The Code Breaker
by John Lawrence, March26, 2021
The Code Breaker by Walter Isaacson is an exciting new book which details the efforts and the knowledge to edit genes known as CRISPR. That means cutting into the DNA genome and removing "sick" genes and/or replacing them with the correct genes. The book details the quest to discover the mechanism by which this is possible. The book focuses on Jennifer Doudna but many researchers, many of them recent immigrants or workers at foreign universities, are involved. The fundamental insights can be explained in a few sentences. They noticed that bacteria have been fighting off viruses successfully for billions of years, and they were doing this by incorporating the virus DNA into the data base of their own genome. Upon encountering a new virus the bacteria knew how to encode that virus's DNA so that they could identify it in an attack in the future. Secondly, the bacteria knew how to dispatch a portion of RNA that would travel to the site of the virus and encode an enzyme that would then destroy the virus. The messenger RNA knew precisely where to point the enzyme which then cut the virus DNA thereby destroying it. So the e. coli bacterium has known how to edit genes for billions of years. The trick is to figure out exactly how the bacterium does this.
So Jennifer Doudna and cohorts did just that: They figured out how a bacterium cuts a virus's DNA precisely in a certain location. That's what the book is about. That's what gene editing is about. Gene editing is in its infancy, but it has already been used to correct the genetic mutation which causes sickle cell anemia which is caused by the mutation in one gene. Experimentally, it has been shown that if this gene can be cut out and replaced by one that contains the correct genetic information, the disease can be cured. If this can be done early in the development of an embryo, the correct gene can even be transmitted to succeeding generations. An estimated 8 million children are born each year with severe genetic disorders or birth defects. Gene editing can possibly correct some or all of these defects. In order to do this the enzyme which cuts the gene out of the DNA must be told precisely where to cut, and the correct gene must somehow be implanted precisely at this location and the DNA reconnected. In theory the whole idea is very simple. Figuring out how to do this either in the laboratory or in actual animals, much less in humans, is the hard part.
Whether or not this research will lead to an understanding of the origins of life is an open question. Perhaps there is a sub-atomic entity sort of like a neutrino which is massless and ubiquitous in the universe which is the progenitor of life wherever conditions are propitious. Perhaps it is able to generate an organism with the minimal genome, something which has never been discovered in nature. Even a virus which has the simplest known genomic structure has three thousand base pairs, compared to the three billion base pairs in human genomes. A base pair consists of the 4 nucleotides called A, C, G, T which comprise one rung of the DNA ladder. So a successful gene edit would have to identify the precise rung of the DNA ladder where the mutation had occurred which means at least one of the 4 letters of the base pair was incorrect and correct it.

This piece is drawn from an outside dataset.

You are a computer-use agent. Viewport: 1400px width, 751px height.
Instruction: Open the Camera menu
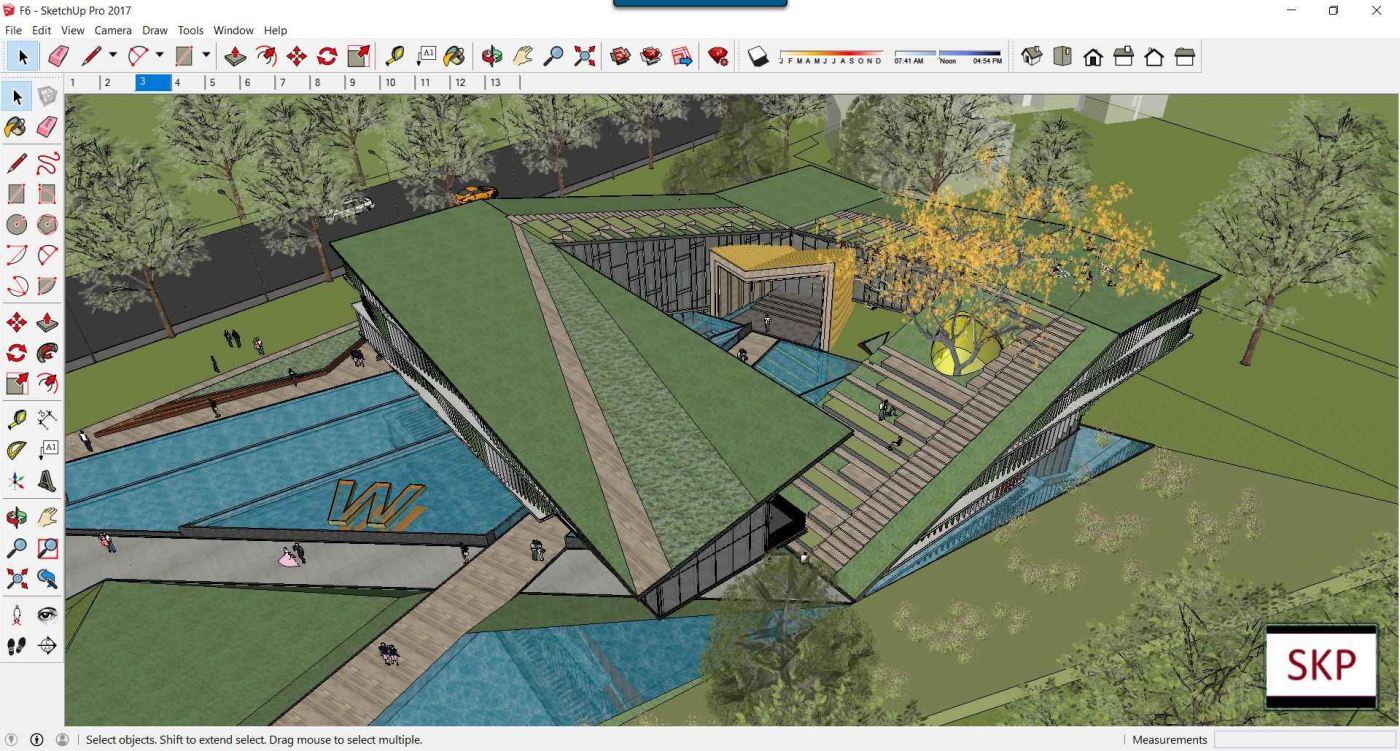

So I theorize that a life progenitor would have to be something that is ubiquitous in the universe and capable of starting life with a minimal genome which consists of only a few base pairs. This is a mystery but certainly not the only one. Gravity is an every day phenomenon but no one has detected a graviton which is thought to be the physical entity that distorts space time according to Einstein's theory of relativity. No one understands the "dark energy" which is thought to be responsible for the fact that the universe is not only expanding but accelerating. No one understands what Einstein called "spooky action at a distance" which has been demonstrated to be a reality in quantum theory. Just as the line is blurred between what is material and what is massless energy, the line is blurred between what is spiritual and what is material. Is the creation of life in the universe a physical, material phenomenon or a spiritual one?